§ Exercice:
Recopie toutes les lignes ci-dessous, consignes comprises, en décalant de 102 chaque coordonnée donnée dans les réponses.

•••

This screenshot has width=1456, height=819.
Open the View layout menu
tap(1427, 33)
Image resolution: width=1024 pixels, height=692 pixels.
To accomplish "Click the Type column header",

•••

§ Réponse proposée:
This screenshot has width=1456, height=819.
Open the View layout menu
tap(1529, 135)
Image resolution: width=1024 pixels, height=692 pixels.
To accomplish "Click the Type column header",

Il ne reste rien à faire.